Значит, дверь закрыли изнутри, в противном случае она немного отходит. Идти стучаться? Беспокоить людей? О-о-ой! Беда с этими больными! А вдруг у них там кушеточный процесс в самом разгаре? Сожрёт Панацея с костями, две недели будет гонять – зло срывать, роздыха не даст. Что делать?

– Идите обуйтесь и пижаму оденьте, – приказала больному, – сейчас позову вам врача.

Убрав больного, тихонечко, вежливо постучалась. Дверь открыли почти сразу. Значит, не успели. У сестры отошло от сердца. И Панацея смотрит весело.

– В восьмой палате у больного Ларионова обострение, жалуется, – доложилась сестра.
– Посиди, я скоро, – сказала Лебёдушкина в ординаторскую Льву Игнатьичу, и пошла смотреть Машиниста.

Уставив челюсть на приборную подставку, тот терпел изо всех сил.

– А вот вижу, – сказала врач по-прежнему весело, будто продолжая беседу с кардиологом, высветив глаз, – стекло вышло. Сейчас уберём.

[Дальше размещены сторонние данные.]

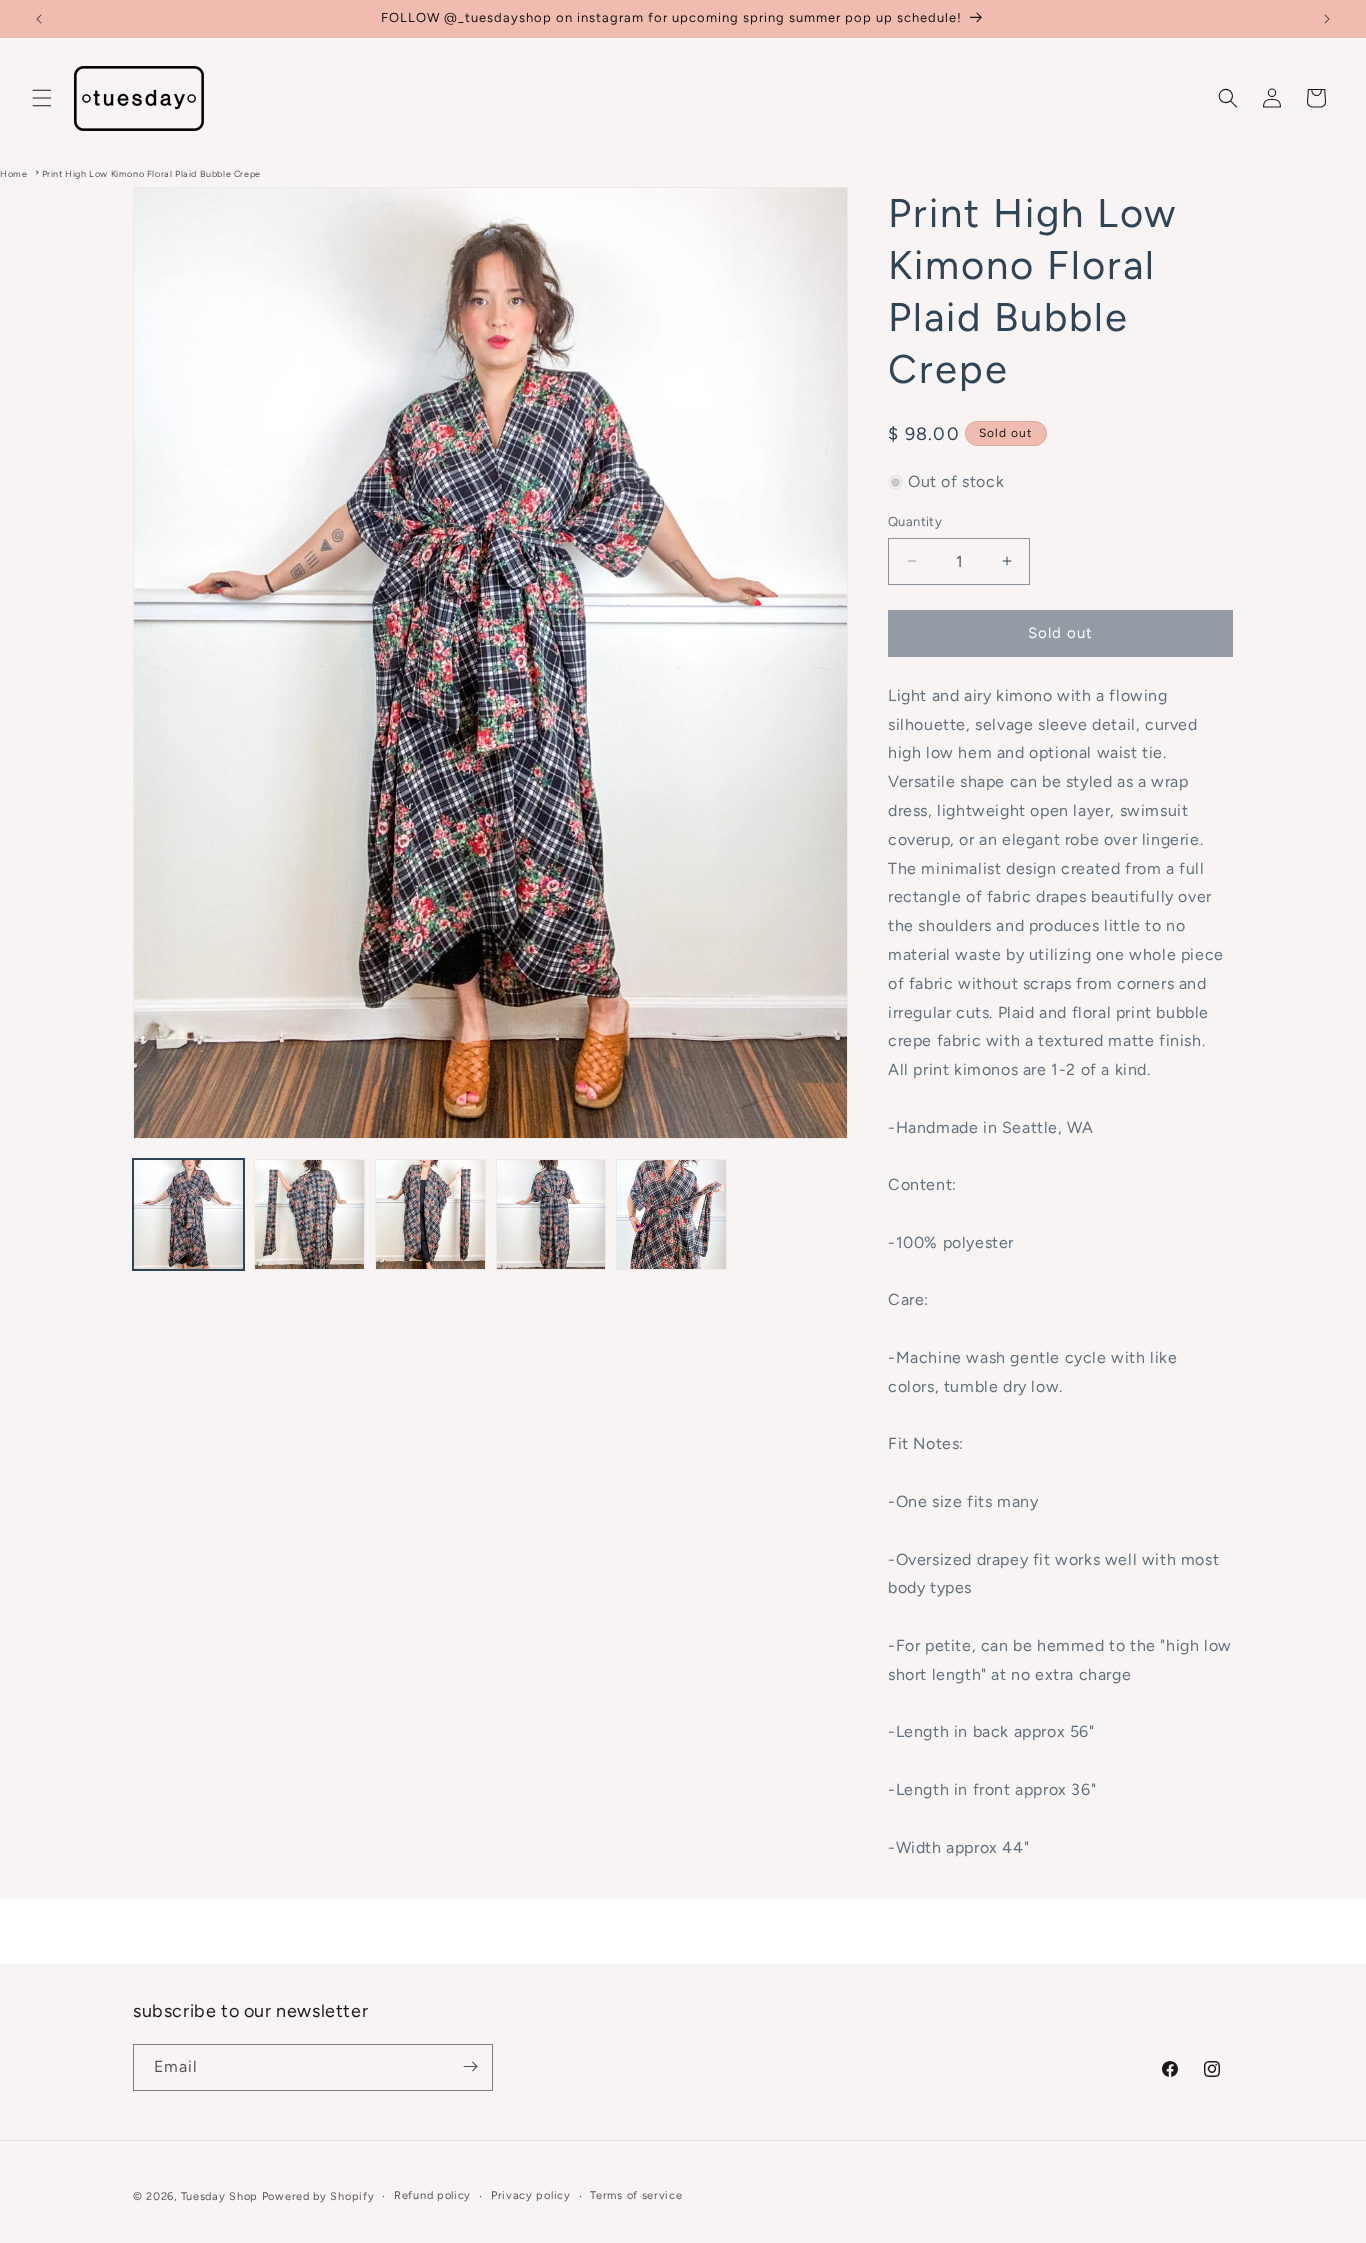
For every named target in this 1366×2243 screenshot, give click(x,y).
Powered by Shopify (318, 2196)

– Так убирала… Галатея Ромуальдовна.
– Значит не всё. Внутри глаза стекла не видно, заметно делается, когда выходит. Минуточку, обезболим. А теперь потерпим.

Вынув, заторопилась.
– Идите в палату.
– Всё?
– Всё.
– А шлифовать глаз не надо? Мне Трупичкина шлифовала.
– Не надо. Идите. Кстати, после этих процедур может начаться помутнение, вас предупреждали?
– Что-то такое Трупичкина говорила.

Машинист возвращался в палату, размышляя на ходу: одна говорит надо шлифовать, другая – не надо, зато про возможное помутнение глаза обе в один голос поют. Мол, если что, мы предупреждали. Если нет – вот какие мы молодцы. Никто ни за что отвечать не хочет. Только машинисты да стрелочники всегда виноваты, у остальных природа в ответе. Да итит твою мать!

Панацея торопливо простучала каблучками в ординаторскую, бесшумно отворила белую дверь, Лев Игнатьич сидел за столом, шевелил плечами, читал журнал, вздыхал. «Дожидается», – подумала Лебёдушкина радостно.

Вернувшись в палату, Ларионов опустился на кровать, прикрыл глаза – вроде бы не так режет.
– Денис, – произнес он тихо, – вот у тебя высшее образование, скажи, с какого возраста у детей совесть появляется?

– Совесть? У детей? Не знаю.

– Откуда ему знать, коли не женат еще. А я вот тебе что скажу: у некоторых никогда не появляется, – вмешался Саня, – некоторые граждане всю жизнь бессовестными проживают. У меня лично в первом классе проснулась, как сейчас помню, когда учительше кнопки на стул подложил. А у соседей наших сверху до сих пор никакой совести, всю ночь до утра могут пить-гулять, до других людей им никакого дела нет.

– Вот и у тех пацанов, что мне глаза выстеклили, тоже совести нет пока, – вздохнул Машинист.